World health leaders have described superbugs as “nightmare bacteria” that “pose a catastrophic threat” to people in every country in the world. Understanding how superbugs develop, what their resistance mechanisms are, and the impact they have on human health is key to combatting the threat.
Superbugs evolve in a few ways. When bacteria grow and spread, they can develop mutations in their DNA that make them resistant to certain types of drugs. When antibiotics are used to treat an infection, bacteria without the resistance mechanism die, while those that have the resistance mechanism may continue to live and multiply. Bacteria can also give certain resistance mechanisms to other bacteria in a process called horizontal gene transfer, which increases the speed at which bacteria can evolve into superbugs.

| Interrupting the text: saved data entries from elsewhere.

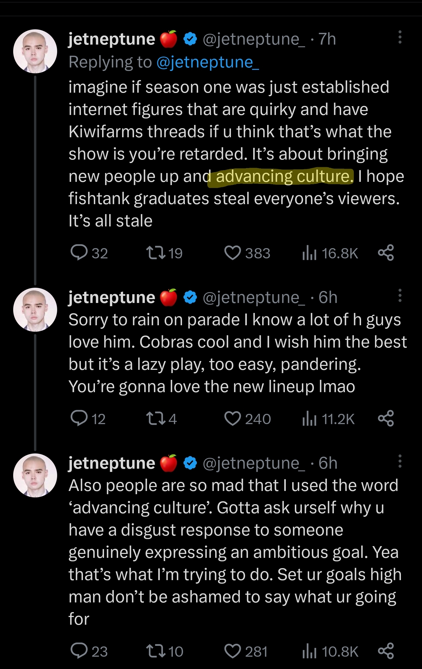Share the tweet with 16.8K views

point(386,253)
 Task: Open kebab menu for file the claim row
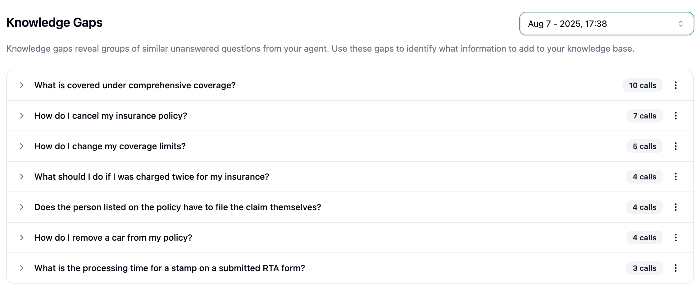675,207
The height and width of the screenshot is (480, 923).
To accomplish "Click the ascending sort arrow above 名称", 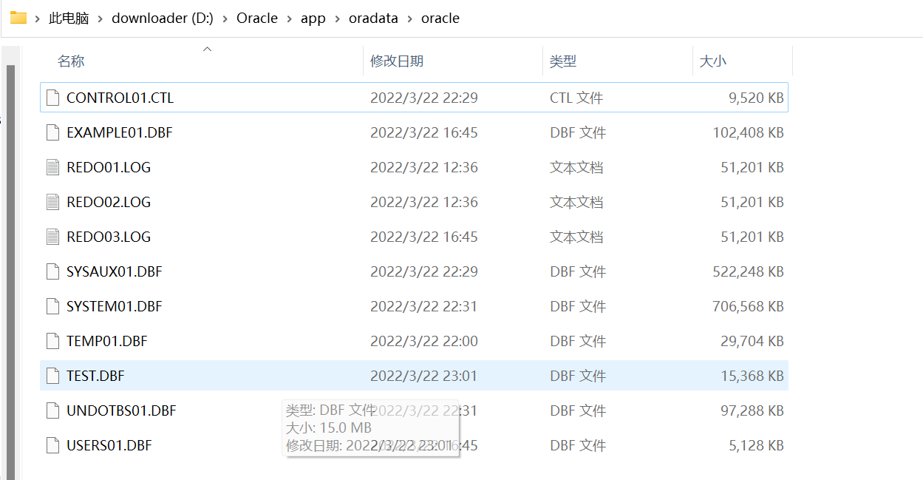I will (x=207, y=49).
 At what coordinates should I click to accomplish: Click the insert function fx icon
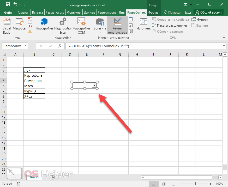pyautogui.click(x=59, y=46)
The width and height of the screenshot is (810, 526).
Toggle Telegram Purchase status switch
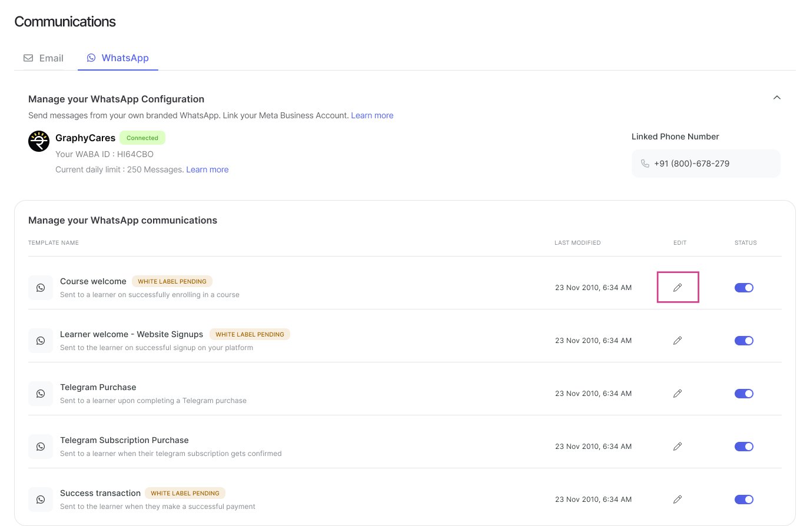[744, 394]
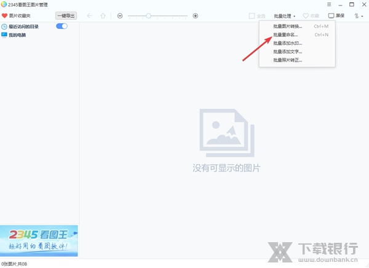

To learn more about individual superbug species,
download the bad bugs flash cards.
Superbugs’ resistance mechanisms take a variety of forms. Some act like camouflage, hiding the bacterium’s vulnerable cell wall from the antibiotic, while others act like shields against antibiotics. One of the most pernicious resistance mechanisms is a biological pump that actively flushes an antibiotic compound out of the bacterium. Some bacteria have enzymes that can degrade antibiotics before they do any damage. As these resistance mechanisms continue to change and spread among superbugs, antibiotics can become ineffective, and the threat of antibiotic resistance becomes more urgent than ever. The impact on human health is clear:
When first-line and then second-line antibiotic treatment options are limited by resistance or are unavailable, healthcare providers are forced to use antibiotics that may be more toxic to the patient and frequently more expensive. Even when alternative treatments exist, research has shown that patients with resistant infections are often much more likely to die, and survivors have significantly longer hospital stays, delayed recuperation, and long-term disability.
Efforts to prevent such threats build on the foundation of proven public health strategies: immunization, infection control, protecting the food supply, antibiotic stewardship, and reducing person-to-person spread through screening, treatment and education.